▶ **Task directions**
Each record, word for word and stripped of pictures, is what the answer should contain.

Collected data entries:
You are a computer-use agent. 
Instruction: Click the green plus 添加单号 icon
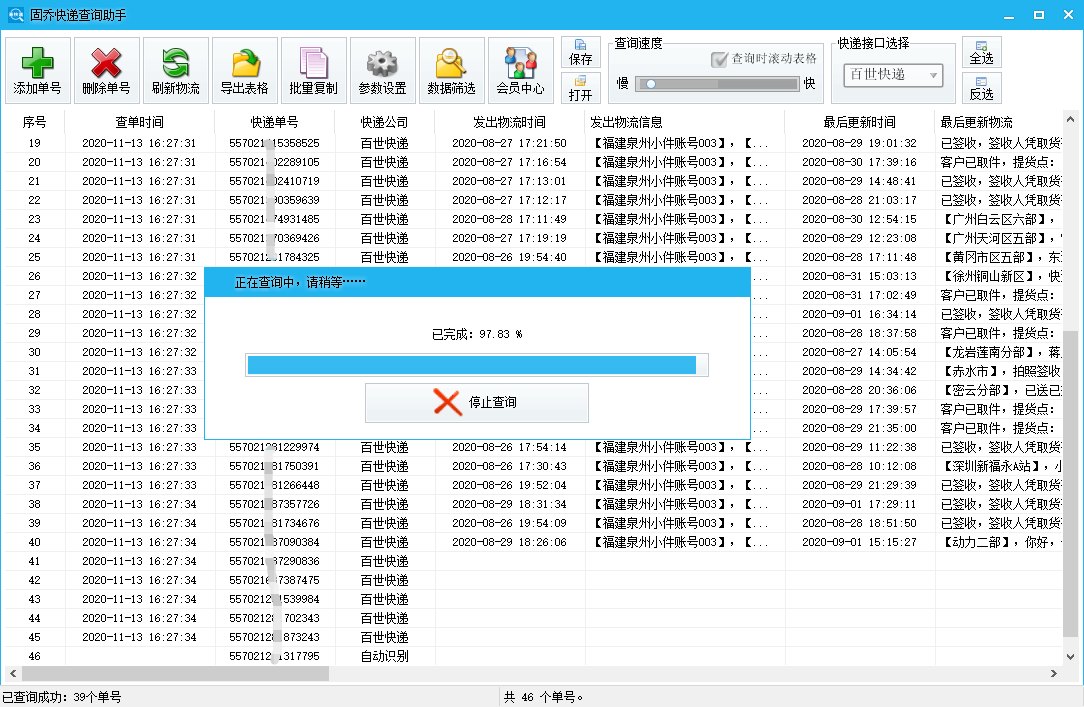coord(38,70)
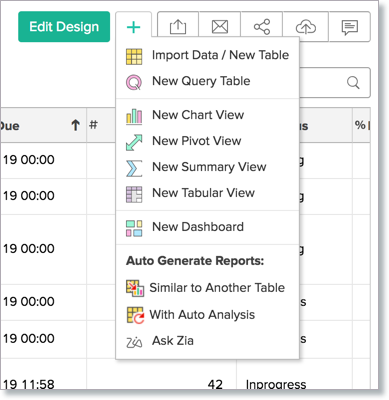Click New Tabular View item
Screen dimensions: 389x400
coord(207,193)
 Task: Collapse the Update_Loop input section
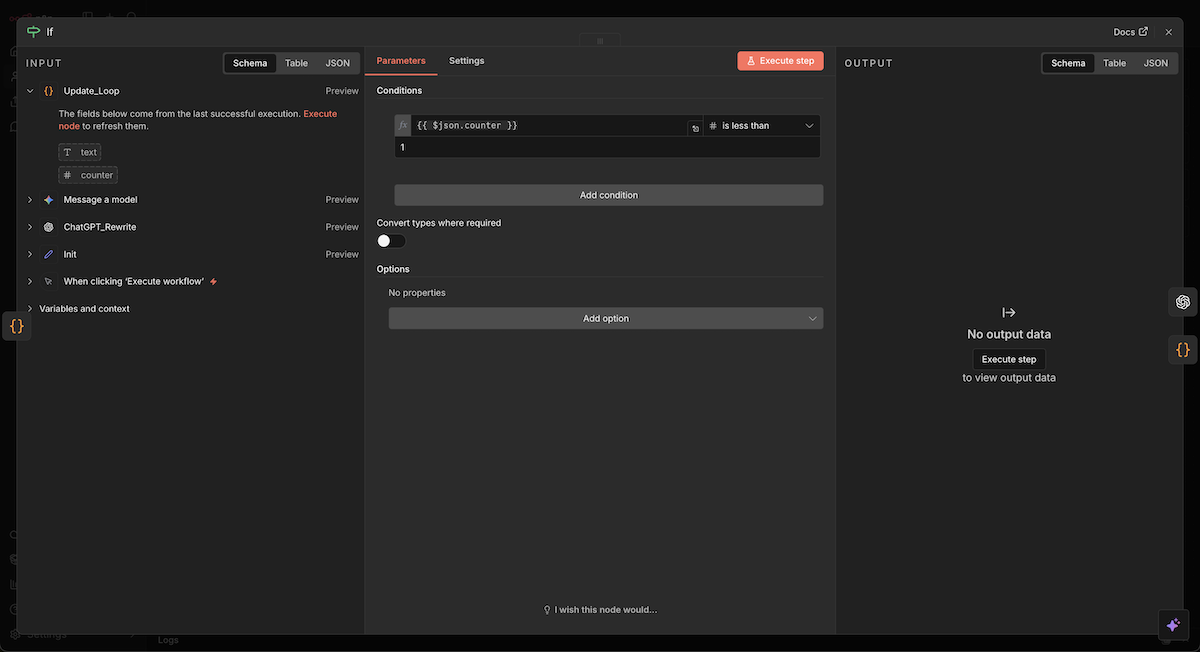pyautogui.click(x=30, y=91)
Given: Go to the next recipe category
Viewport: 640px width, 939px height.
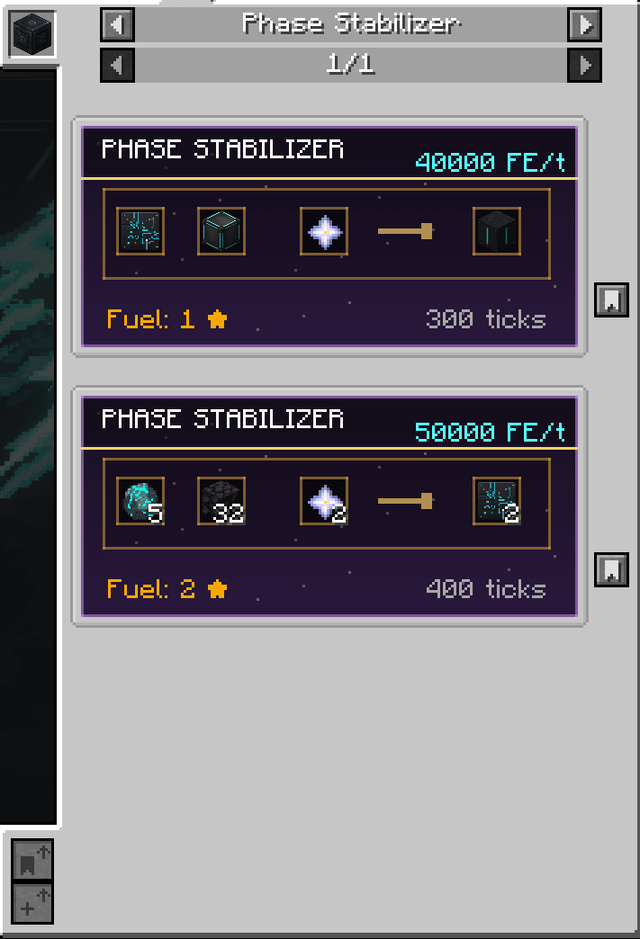Looking at the screenshot, I should click(x=584, y=24).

▶ **Solution to the exercise**
You are a computer-use agent. 
Instruction: Click the green plus 添加单号 icon
coord(38,70)
Click New Tabular View item
Screen dimensions: 389x400
coord(207,193)
 Task: Collapse the Update_Loop input section
pyautogui.click(x=30, y=91)
Given: Go to the next recipe category
Viewport: 640px width, 939px height.
Looking at the screenshot, I should click(x=584, y=24).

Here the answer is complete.